I read the first two pages of 狐狸的窗户 (Húlí de chuānghù) = The Fox's Window (douban.com) on my Kindle, and encountered several 4-character phrases:
- 异口同声 (yì kǒu tóng shēng) = all with one voice (Baidu Baike; Chinese Tools)
- 精神恍惚 (jīng shén huǎng hū) = absent-minded (Baidu Baike; Chinese Tools)
- 胡思乱想 (hú sī luàn xiǎng) = go off into wild flights of fancy (Baidu Baike; Chinese Tools)
- 亮得刺眼 (liàng dé cìyǎn) = shine glaringly
- 一片一眼 (yīpiàn yīyǎn) = a glance at
- 望而生畏 (wàng ér shēng wèi) = be terrified by the sight of sth. or sb. (Baidu Baike; Chinese Tools)
- 心旷神怡 (xīn kuàng shén yí) = relaxed and happy (Baidu Baike; Chinese Tools)

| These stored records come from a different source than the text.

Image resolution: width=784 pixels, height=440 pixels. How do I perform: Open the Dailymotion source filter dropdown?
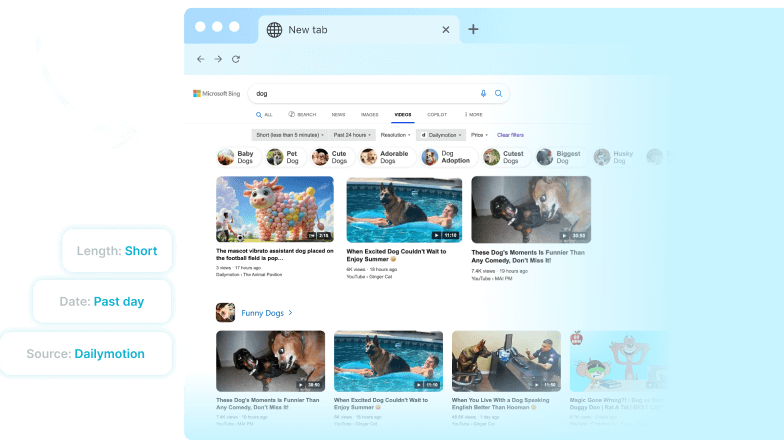click(440, 134)
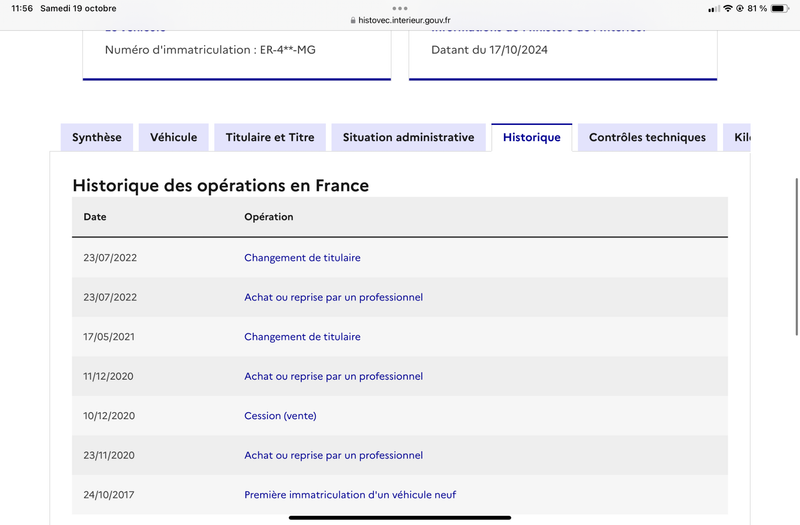
Task: Open the Contrôles techniques tab
Action: coord(647,137)
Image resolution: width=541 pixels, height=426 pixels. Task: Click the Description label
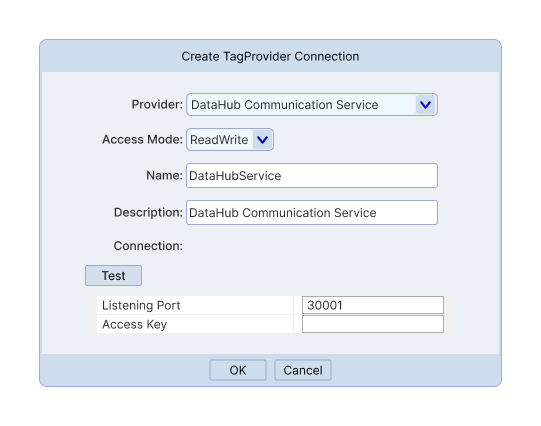click(148, 212)
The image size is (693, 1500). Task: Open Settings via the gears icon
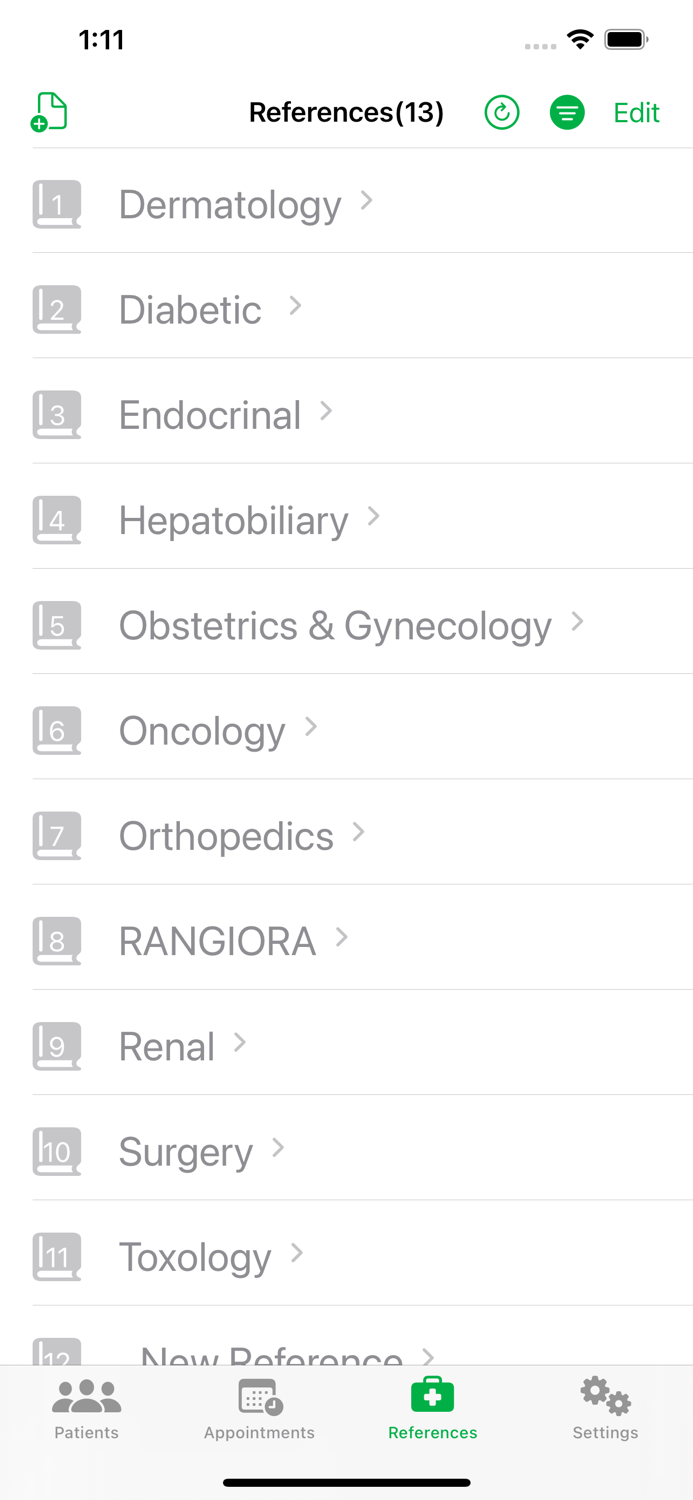(x=604, y=1393)
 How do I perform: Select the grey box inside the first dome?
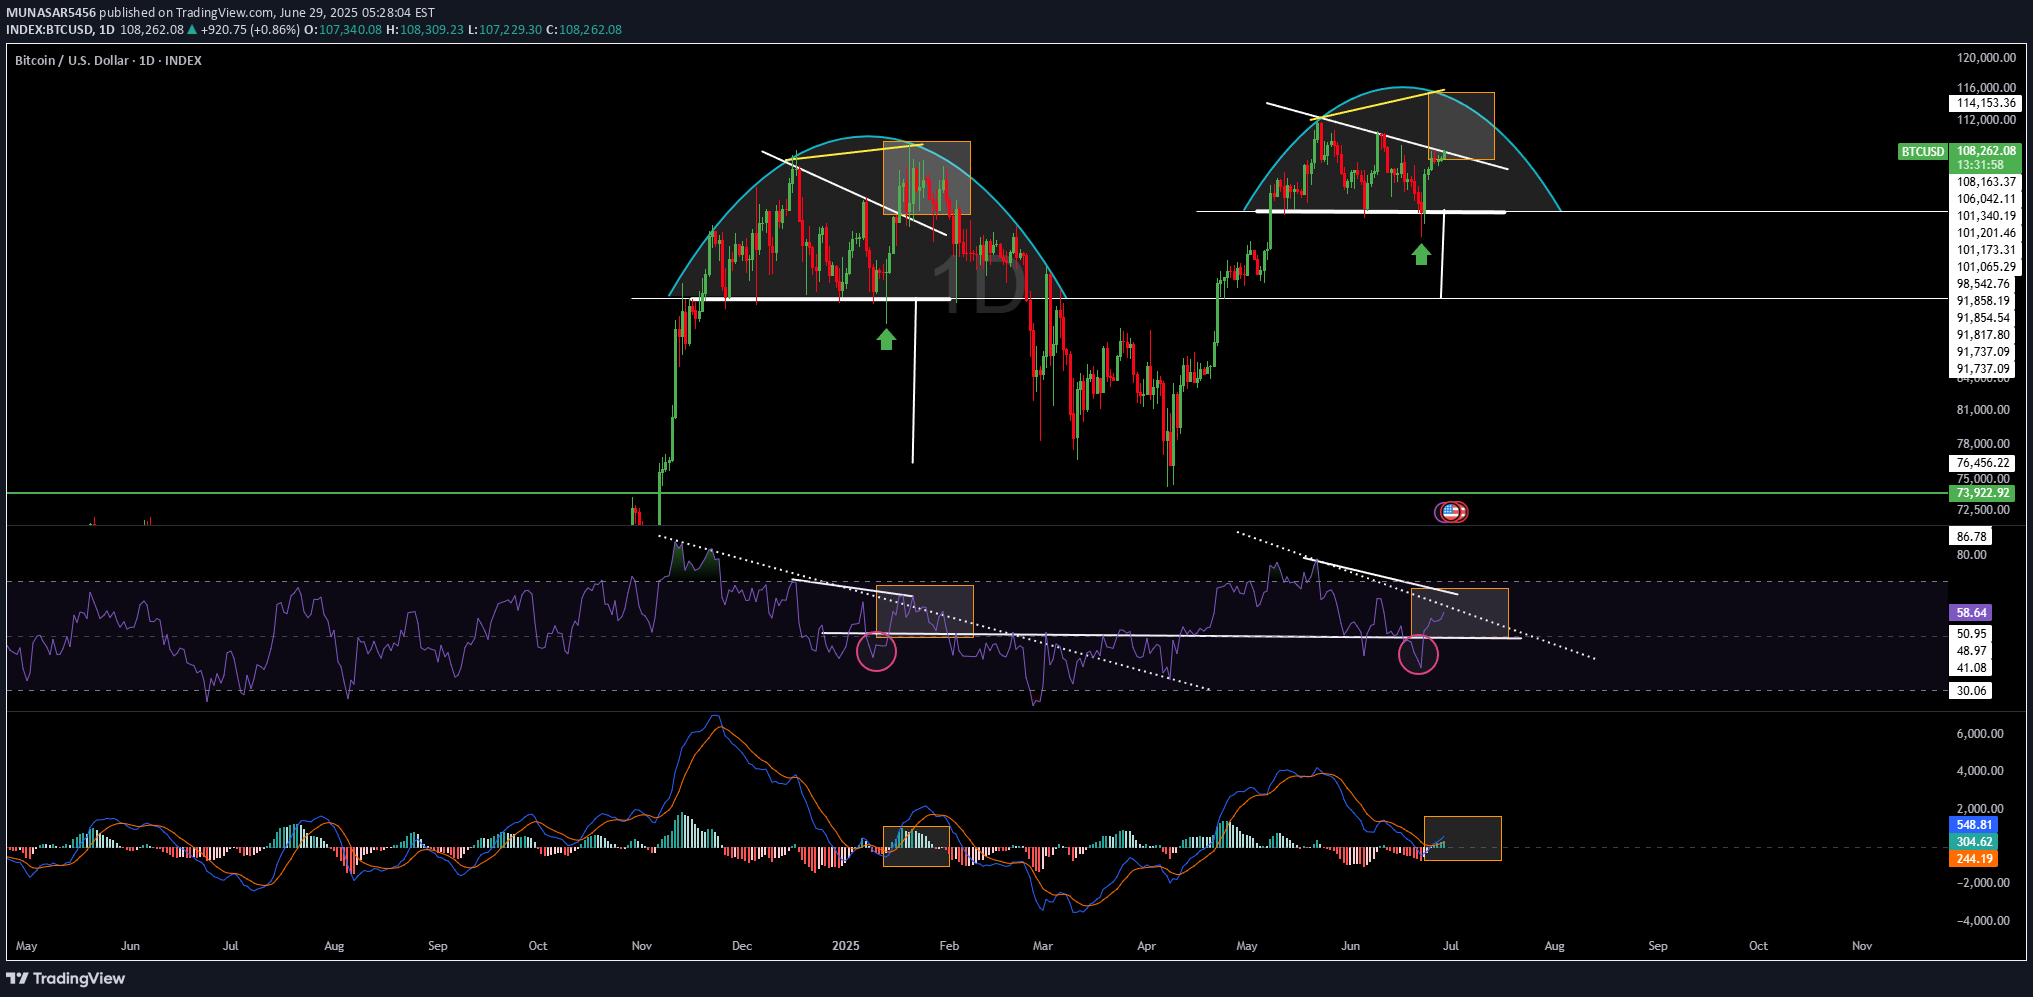click(926, 178)
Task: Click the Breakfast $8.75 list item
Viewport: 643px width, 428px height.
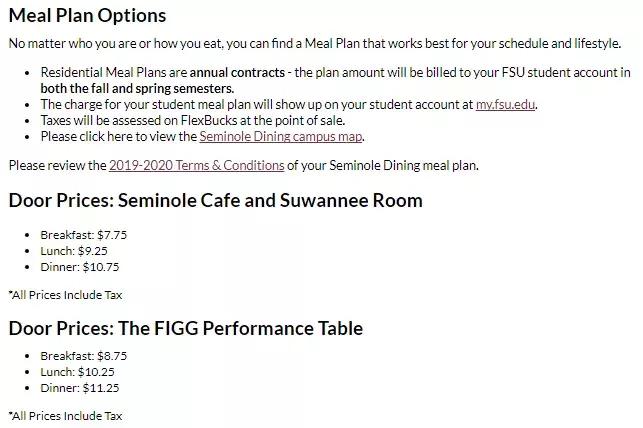Action: click(84, 356)
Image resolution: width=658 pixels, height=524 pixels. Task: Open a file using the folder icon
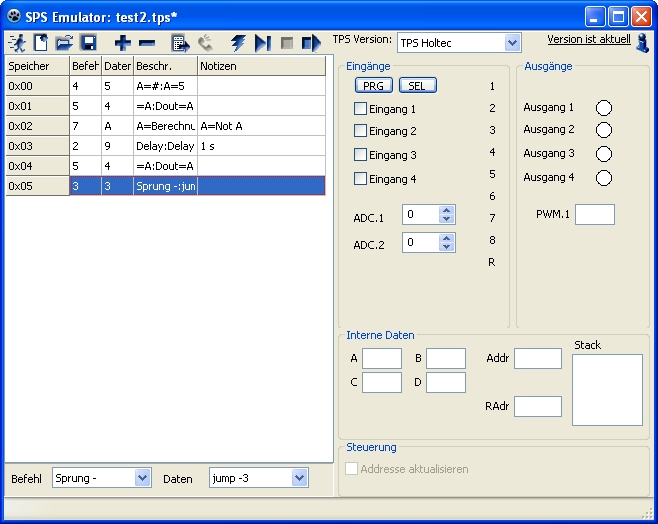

- 擦去汗水 (cā qù hànshuǐ) = wipe the sweat
Some of these should be considered chengyu (成语, chéngyǔ), but others look like they just happen to have four characters. I'm wondering if there's a way of deciding which are chengyu and which are not.
Question: What's distinguishes a chengyu (Chinese idiom) from a 4-character expression?
It's possible this question is related to Are there any chengyu or xiehouyu that only mean their literal meaning? Maybe if it has a figurative meaning, then it's a chengyu, and otherwise not.